NOD missed Zlob

Discussion in 'NOD32 version 2 Forum' started by omegac, Dec 2, 2006.

Thread Status:
Not open for further replies.
  1. omegac

    omegac Registered Member

    Joined:
    Dec 2, 2006
    Posts:
    7
    I have NOD32, and today got infected by Zlob, I keep AMON and IMON on all the time, so can't see how this happened. My database is 1897 (20061201).

    Even after I was infected, I scanned with NOD and it didn't find anything, I ran Spybot which found and identified it but didn't remove it, so I bought Webroot's Spy Sweeper which detected it.

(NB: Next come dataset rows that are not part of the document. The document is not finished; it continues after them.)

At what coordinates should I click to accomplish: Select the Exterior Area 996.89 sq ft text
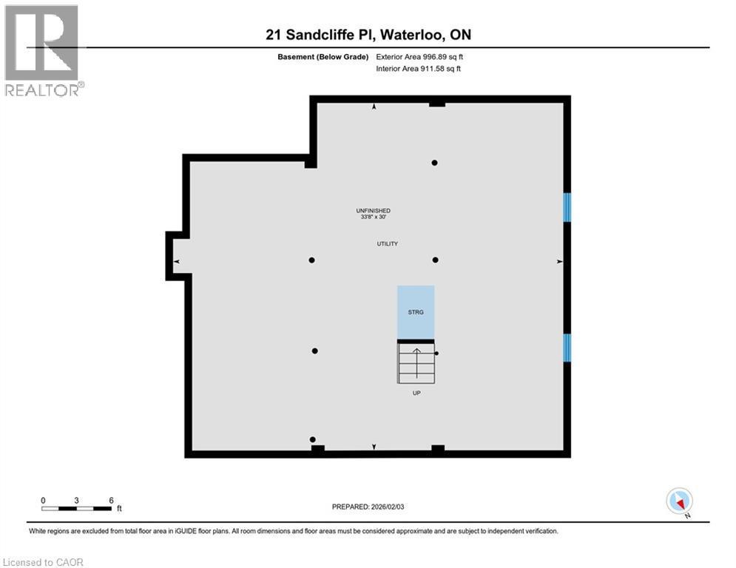pos(419,56)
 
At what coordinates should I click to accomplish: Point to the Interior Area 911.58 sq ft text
pos(419,69)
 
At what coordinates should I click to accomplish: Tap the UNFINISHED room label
pos(373,211)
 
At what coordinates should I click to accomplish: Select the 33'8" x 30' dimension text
pos(373,217)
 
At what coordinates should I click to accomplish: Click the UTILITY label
pos(388,243)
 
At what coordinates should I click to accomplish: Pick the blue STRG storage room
pos(416,311)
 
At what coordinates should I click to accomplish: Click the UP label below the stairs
pos(416,393)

    I am really confused as to how this got in, can anyone advise me what I may need to tweak, as NOD seems to function fine for the vast majority of cases, detecting virus in e-mails and on websites.

    TIA
     
  2. Marcos

    Marcos Eset Staff Account

    Joined:
    Nov 22, 2002
    Posts:
    14,374
    Make sure you have the HTTP scanner enabled in IMON. By using cracks you account for getting infected.
     
  3. omegac

    omegac Registered Member

    Joined:
    Dec 2, 2006
    Posts:
    7
    I have "enable HTTP checking" ticked.....Is this ok?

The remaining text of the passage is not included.